Single Barrel Bourbon
The idea is that each barrel of Bourbon is a little different, and the whiskey in its acquires a slightly different flavor. Furthermore, where store the barrel is stored in the warehouse can make a considerable difference in how the whiskey ages. Typically, when a distiller bottles a Bourbon, he collects together several hundred or even thousand barrels. These are dumped together, chilled and filtered, cut with water, and then bottled. What results is a reliably uniform whiskey. What the master distiller does, then, is to periodically sample the whiskey in barrels, especially those barrels in the best part of the warehouse.
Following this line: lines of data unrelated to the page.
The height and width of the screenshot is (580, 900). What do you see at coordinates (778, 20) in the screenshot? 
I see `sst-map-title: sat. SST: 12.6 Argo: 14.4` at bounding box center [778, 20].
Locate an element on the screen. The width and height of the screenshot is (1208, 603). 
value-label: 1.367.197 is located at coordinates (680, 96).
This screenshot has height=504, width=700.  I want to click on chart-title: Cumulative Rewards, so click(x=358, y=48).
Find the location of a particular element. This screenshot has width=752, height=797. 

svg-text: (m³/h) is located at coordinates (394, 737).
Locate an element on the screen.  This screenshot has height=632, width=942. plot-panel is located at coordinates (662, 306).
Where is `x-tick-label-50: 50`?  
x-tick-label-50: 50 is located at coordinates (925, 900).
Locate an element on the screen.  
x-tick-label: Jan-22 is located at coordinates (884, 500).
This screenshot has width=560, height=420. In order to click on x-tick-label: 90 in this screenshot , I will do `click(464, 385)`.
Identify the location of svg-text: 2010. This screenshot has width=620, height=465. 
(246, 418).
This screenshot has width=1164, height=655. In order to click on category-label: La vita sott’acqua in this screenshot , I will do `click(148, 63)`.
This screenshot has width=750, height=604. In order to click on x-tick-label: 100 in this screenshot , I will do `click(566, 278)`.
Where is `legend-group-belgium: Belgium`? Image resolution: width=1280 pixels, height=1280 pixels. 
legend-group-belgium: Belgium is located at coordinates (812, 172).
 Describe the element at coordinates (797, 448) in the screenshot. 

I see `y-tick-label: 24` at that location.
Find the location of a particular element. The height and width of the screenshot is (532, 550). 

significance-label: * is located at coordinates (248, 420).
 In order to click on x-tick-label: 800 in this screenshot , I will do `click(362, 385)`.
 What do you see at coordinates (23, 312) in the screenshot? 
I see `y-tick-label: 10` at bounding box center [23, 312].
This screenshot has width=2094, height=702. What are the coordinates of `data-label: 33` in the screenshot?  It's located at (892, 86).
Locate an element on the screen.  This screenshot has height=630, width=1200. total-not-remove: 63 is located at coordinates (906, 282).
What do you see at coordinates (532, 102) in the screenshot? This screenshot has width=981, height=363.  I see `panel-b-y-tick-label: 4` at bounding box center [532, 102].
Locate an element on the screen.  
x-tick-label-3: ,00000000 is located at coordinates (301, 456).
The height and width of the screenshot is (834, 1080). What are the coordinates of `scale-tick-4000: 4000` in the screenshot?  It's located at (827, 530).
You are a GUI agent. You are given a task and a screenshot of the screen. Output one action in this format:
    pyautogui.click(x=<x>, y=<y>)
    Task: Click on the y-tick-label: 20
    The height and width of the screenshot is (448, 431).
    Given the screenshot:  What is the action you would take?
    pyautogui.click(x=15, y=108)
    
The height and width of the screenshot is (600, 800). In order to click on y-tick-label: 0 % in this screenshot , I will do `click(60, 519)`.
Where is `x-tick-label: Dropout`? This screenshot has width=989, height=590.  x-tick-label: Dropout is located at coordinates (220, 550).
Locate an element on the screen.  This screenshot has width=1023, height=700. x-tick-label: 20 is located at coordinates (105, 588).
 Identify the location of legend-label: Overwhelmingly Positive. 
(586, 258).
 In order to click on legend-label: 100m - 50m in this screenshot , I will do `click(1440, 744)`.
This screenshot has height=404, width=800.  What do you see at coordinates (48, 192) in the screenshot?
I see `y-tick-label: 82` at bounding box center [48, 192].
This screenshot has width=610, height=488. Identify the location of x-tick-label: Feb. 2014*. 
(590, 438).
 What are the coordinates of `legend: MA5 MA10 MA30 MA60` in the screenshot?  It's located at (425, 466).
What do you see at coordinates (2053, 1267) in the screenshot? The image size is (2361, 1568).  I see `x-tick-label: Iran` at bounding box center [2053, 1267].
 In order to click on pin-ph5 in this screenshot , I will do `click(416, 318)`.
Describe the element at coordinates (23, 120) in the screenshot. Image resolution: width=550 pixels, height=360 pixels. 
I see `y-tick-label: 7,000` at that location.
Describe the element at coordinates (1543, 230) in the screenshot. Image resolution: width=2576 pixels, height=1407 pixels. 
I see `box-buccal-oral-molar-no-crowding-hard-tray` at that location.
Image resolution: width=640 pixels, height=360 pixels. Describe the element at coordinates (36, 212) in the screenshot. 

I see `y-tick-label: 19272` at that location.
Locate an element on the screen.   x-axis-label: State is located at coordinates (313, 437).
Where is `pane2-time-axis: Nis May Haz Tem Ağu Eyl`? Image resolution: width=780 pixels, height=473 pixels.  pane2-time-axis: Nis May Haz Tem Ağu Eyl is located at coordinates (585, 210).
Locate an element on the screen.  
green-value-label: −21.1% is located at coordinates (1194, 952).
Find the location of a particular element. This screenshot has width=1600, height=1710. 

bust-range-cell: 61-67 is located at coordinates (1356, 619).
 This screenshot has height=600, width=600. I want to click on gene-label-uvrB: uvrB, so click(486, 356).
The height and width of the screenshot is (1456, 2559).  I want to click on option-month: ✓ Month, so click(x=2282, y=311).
Usually this is the very center of the warehouse, called 'the heart' of the warehouse. Those barrels that are discovered to contain unusually fine whiskey are recorded and tracked with care. They are allowed to mature in years far beyond the average Bourbon. When they are at their peak of perfection, they are taken from the warehouse -- one by one -- and bottled one barrel at a time. In this way the cream of the crop, so to speak, becomes single barrel Bourbon.

Small Batch Bourbon
Small batch bourbon is made slowly with carefully chosen oak barrels. Rather than bottling Bourbon from a single barrel or from a large batch comprised of many barrels, a few barrels are combined into a batch that is bottled and labeled with an individual batch number. Small batch Bourbon is generally not diluted with water to make a standard "proof" and thus has higher alcohol content, generally from 120 to 160 percent (60 to 80 proof), than large batch Bourbon. The barrels for the small batch are individually chosen by the distiller for their quality and some small batch makers do not filter their Bourbon, making a darker, richer finished product.